Un sort similaire est arrivé au navire médical italien Po, qui a été frappé par une torpille britannique en 1941 au large des côtes du sud-est de Vlore. la fille de Benito Mussolini, Edda Ciano, qui était à bord du navire en tant qu'infirmière, Survécu.
Sa coque recouverte d'algues était miraculeusement intacte lors de sa découverte mais a depuis été démontée par endroits et vidée d'objets de valeur, comme la cloche, boussole, télégraphe, lumières et vaisselle.
Acheté de première main pour 5, 000 euros, certaines pièces ont été revendues depuis à des collectionneurs pour 20 fois ce montant, dit Capuni.
Musée sous-marin
En juin, les autorités ont adopté une loi classant les épaves comme monuments culturels et exigeant des licences strictes pour les équipes de plongée.
La police travaille également avec Interpol pour retrouver et restituer les objets volés, a déclaré le directeur de la police criminelle Eduart Merkaj, même si jusqu'à présent, il n'y a pas eu de résultats concrets.
Un rêve partagé par les experts albanais et étrangers est de créer un musée sous-marin, comme celui qui existe dans la ville turque de Bodrum, cela protégerait les artefacts et attirerait les touristes.
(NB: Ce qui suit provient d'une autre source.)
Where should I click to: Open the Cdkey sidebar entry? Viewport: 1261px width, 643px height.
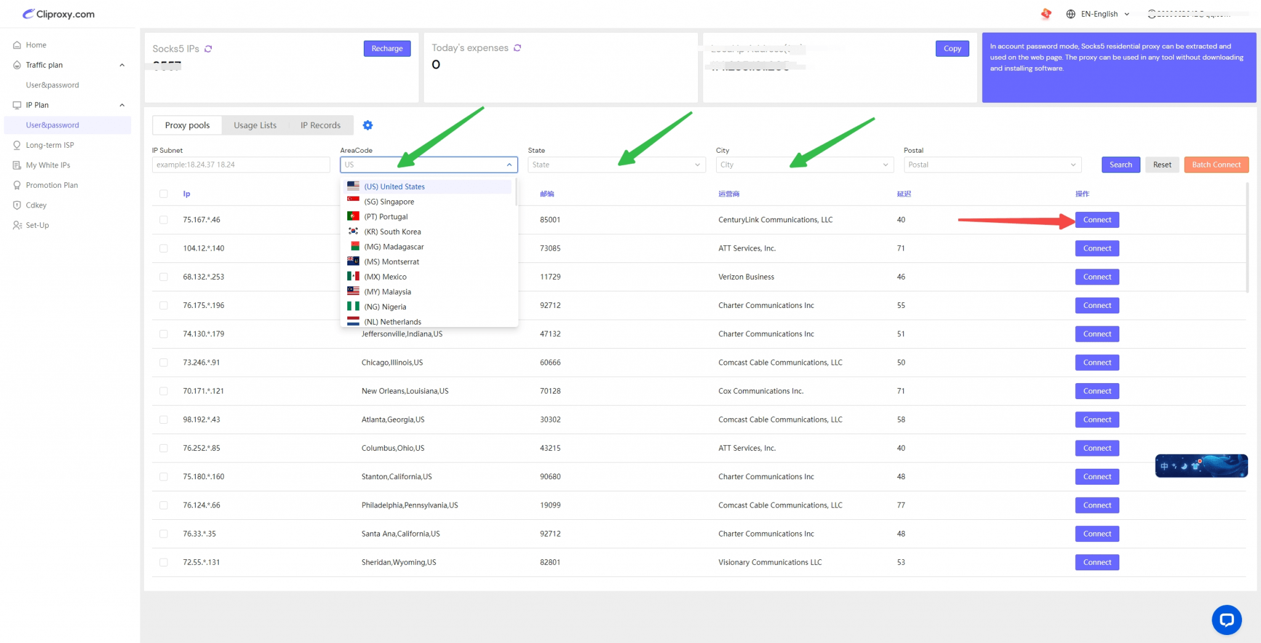pyautogui.click(x=36, y=205)
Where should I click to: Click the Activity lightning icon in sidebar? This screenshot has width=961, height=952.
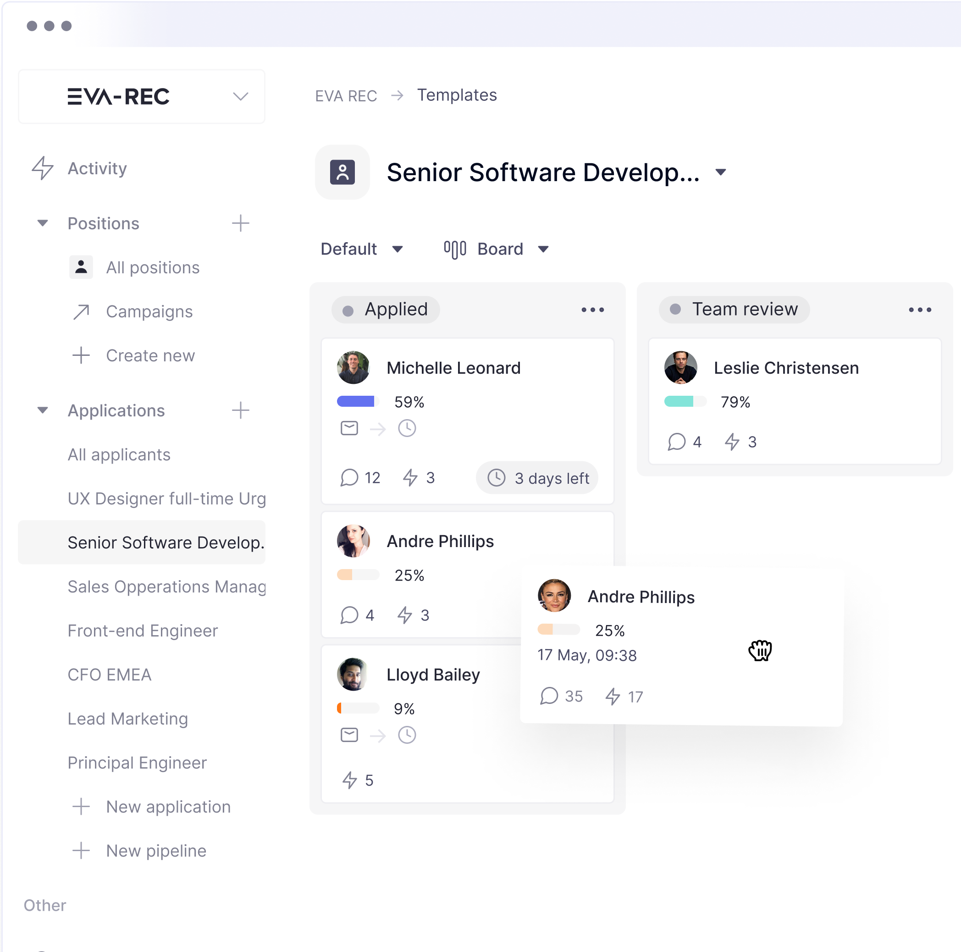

"Le moment est venu de construire un musée sous-marin, laboratoires et un centre spécialisé, " dit Luan Perzhita, directeur de l'Institut archéologique d'Albanie.
Mais les coûts élevés d'un tel projet restent un obstacle, avec seulement 30, 000 euros alloués dans le budget de l'Etat cette année pour l'archéologie.
"L'Albanie n'a jamais eu le luxe ou la conscience de comprendre la grande importance que cette richesse représente pour l'histoire du pays et pour la civilisation méditerranéenne, " dit Tare.
Bien que, il ajouta, les eaux contiennent encore "d'autres trésors qui n'ont pas encore été découverts".